Department of Neurology, Warren Alpert Medical School, Brown University, Providence, Rhode Island, USA.
Epilepsia. 2021 Feb;62 Suppl 1(Suppl 1):S32-S48. doi: 10.1111/epi.16796. Epub 2021 Jan 4.
Extensive study has demonstrated that epilepsy occurs with greater frequency at certain times in the 24-h cycle. Although these findings implicate an overlap between the circadian rhythm and epilepsy, the molecular and cellular mechanisms underlying this circadian regulation are poorly understood. Because the 24-h rhythm is generated by the circadian molecular system, it is not surprising that this system comprised of many circadian genes is implicated in epilepsy. We summarized evidence in the literature implicating various circadian genes such as Clock, Bmal1, Per1, Rev-erb⍺, and Ror⍺ in epilepsy. In various animal models of epilepsy, the circadian oscillation and the steady-state level of these genes are disrupted. The downstream pathway of these genes involves a large number of metabolic pathways associated with epilepsy. These pathways include pyridoxal metabolism, the mammalian target of rapamycin pathway, and the regulation of redox state. We propose that disruption of these metabolic pathways could mediate the circadian regulation of epilepsy. A greater understanding of the cellular and molecular mechanism of circadian regulation of epilepsy would enable us to precisely target the circadian disruption in epilepsy for a novel therapeutic approach.

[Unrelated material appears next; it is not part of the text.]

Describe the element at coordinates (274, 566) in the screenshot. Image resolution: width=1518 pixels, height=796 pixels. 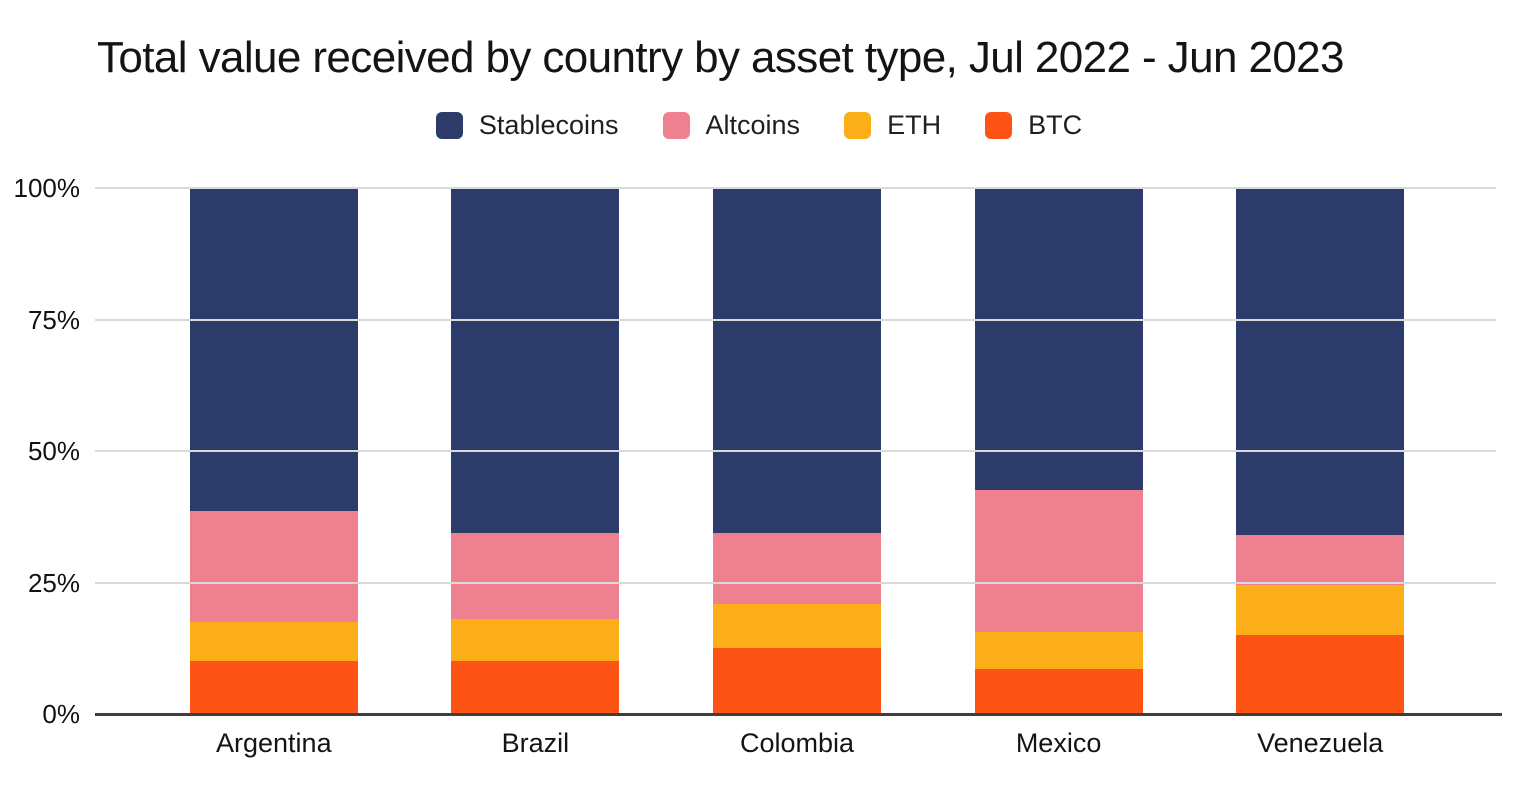
I see `bar-segment-argentina-altcoins` at that location.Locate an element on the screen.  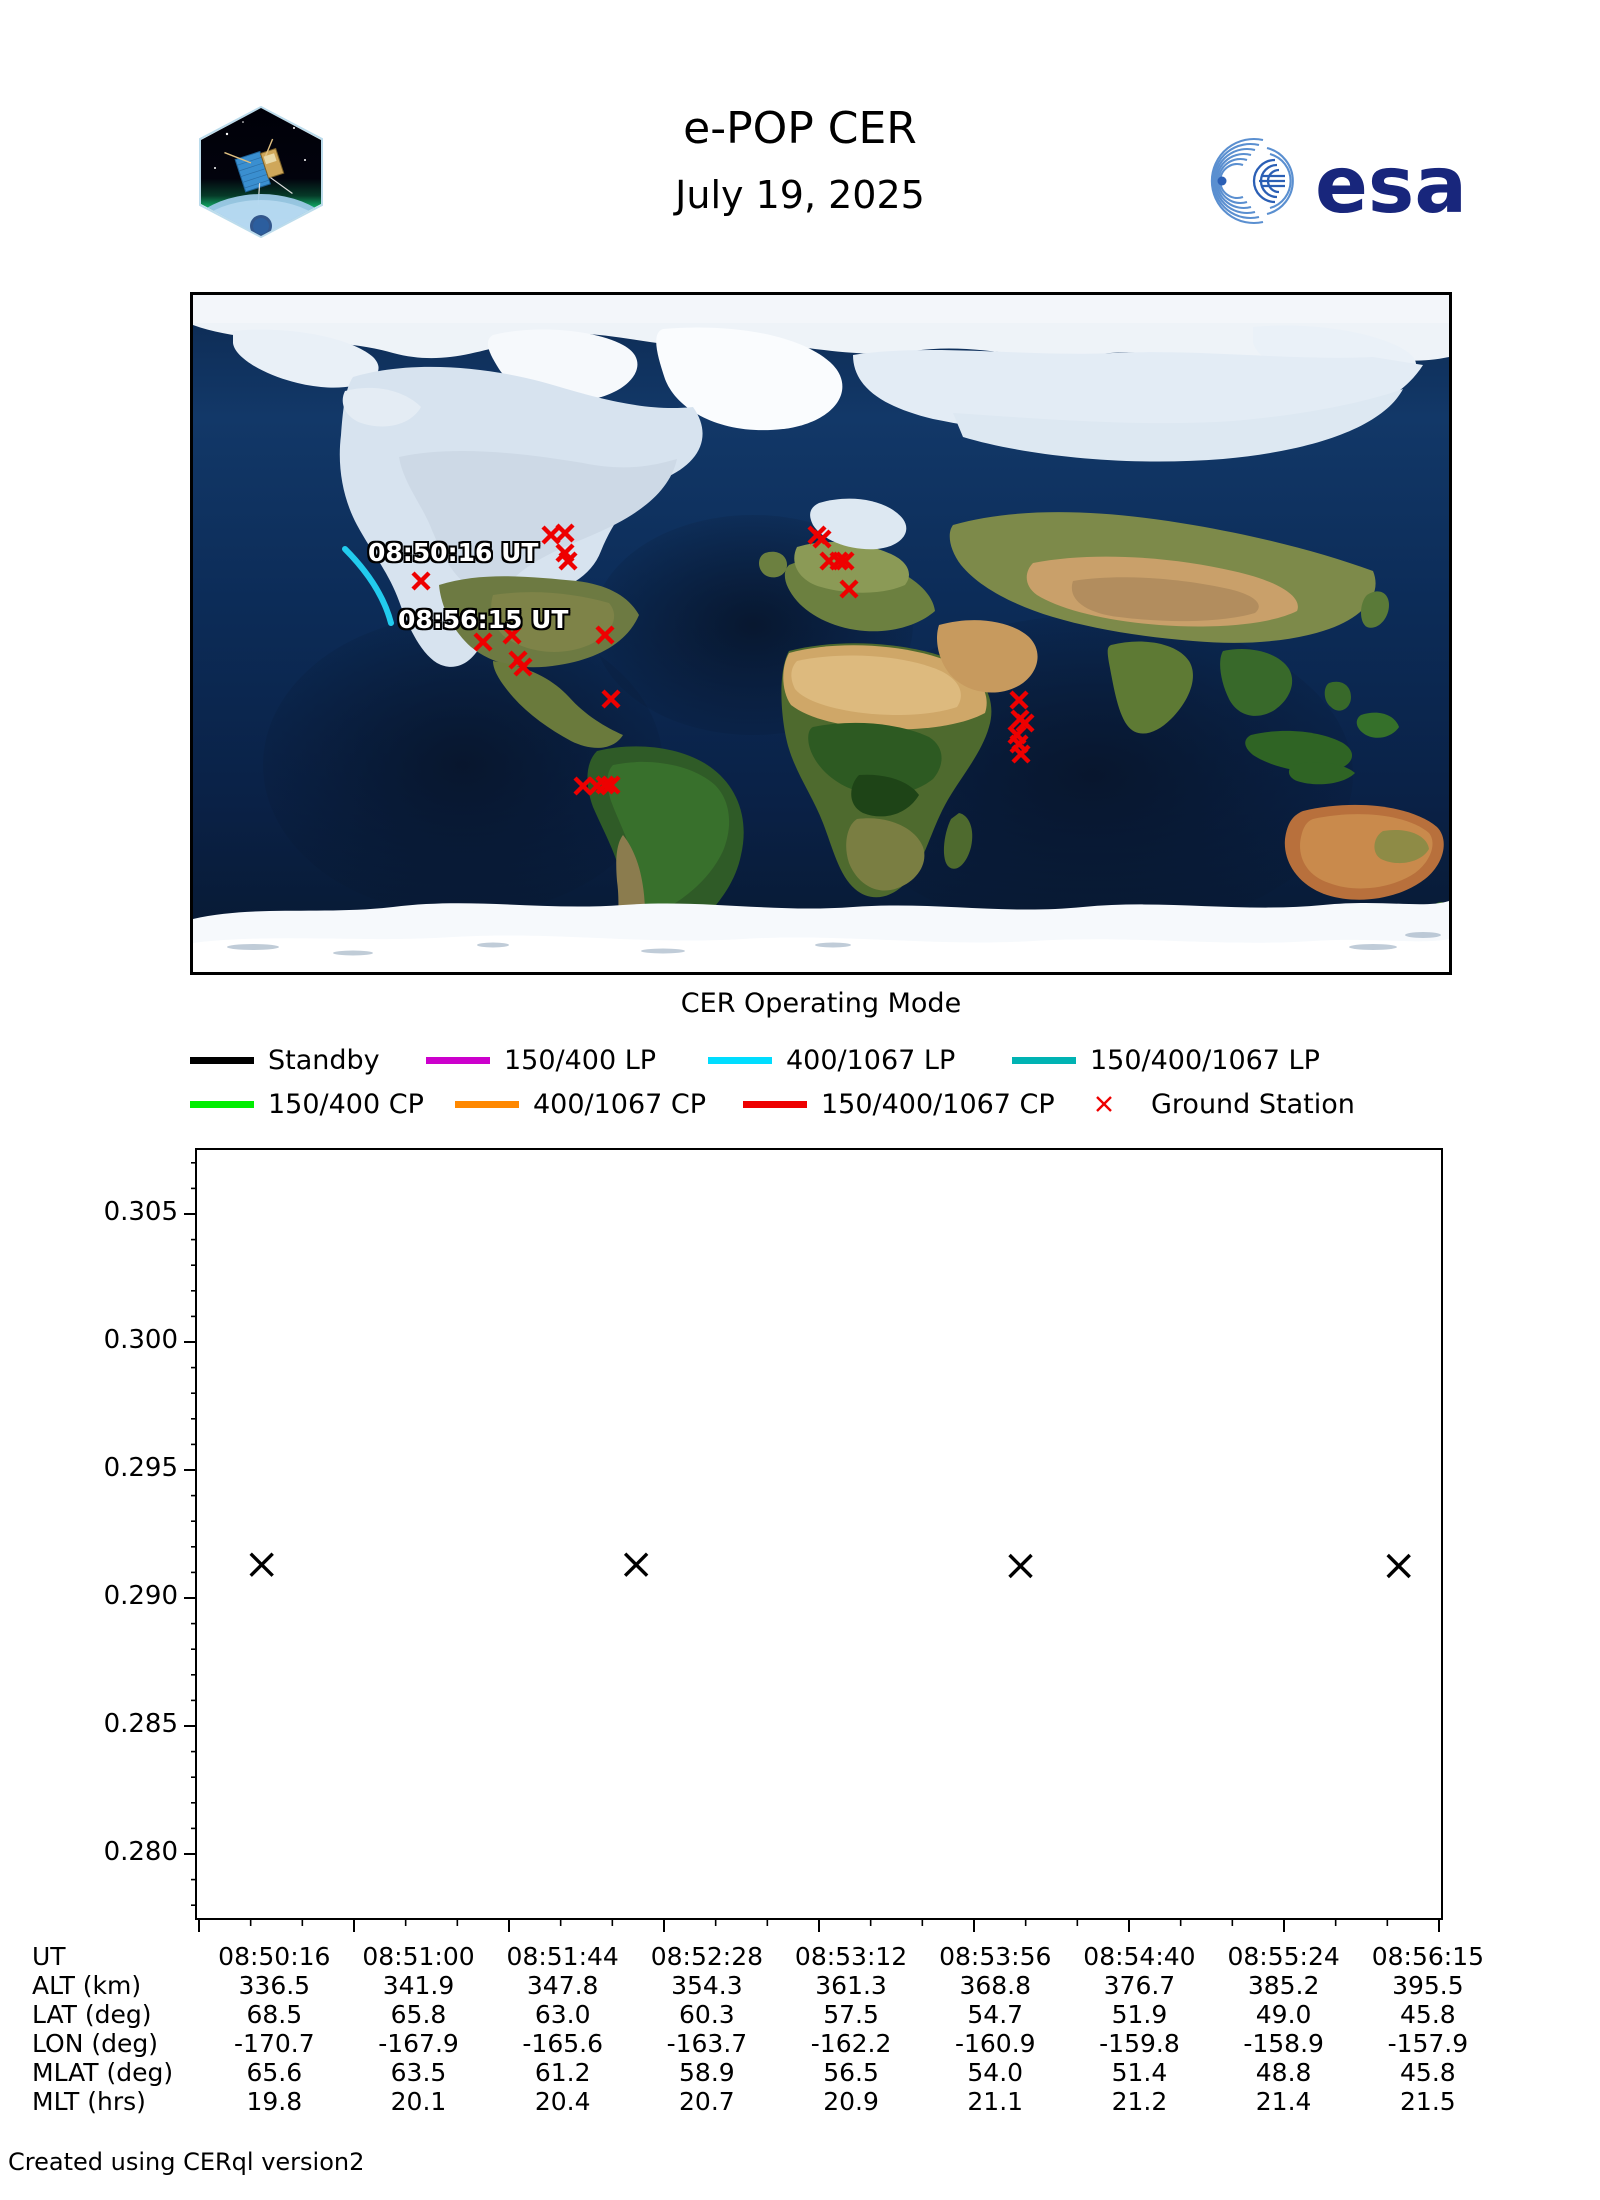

大量研究表明,癫痫在 24 小时周期的某些时间发生的频率更高。尽管这些发现暗示了昼夜节律和癫痫之间存在重叠,但昼夜节律调节的分子和细胞机制尚不清楚。由于 24 小时节律是由昼夜节律分子系统产生的,因此毫不奇怪,由许多昼夜节律基因组成的这个系统与癫痫有关。我们总结了文献中的证据,这些证据表明各种昼夜节律基因,如 Clock、Bmal1、Per1、Rev-erbα 和 Rorα,与癫痫有关。在各种癫痫动物模型中,这些基因的昼夜振荡和稳态水平都被打乱了。这些基因的下游途径涉及与癫痫相关的大量代谢途径。这些途径包括吡哆醛代谢、雷帕霉素靶蛋白途径和氧化还原状态的调节。我们提出,这些代谢途径的破坏可能介导了癫痫的昼夜节律调节。更深入地了解癫痫昼夜节律调节的细胞和分子机制,将使我们能够针对癫痫的昼夜节律失调进行精确的靶向治疗,从而开辟一种新的治疗方法。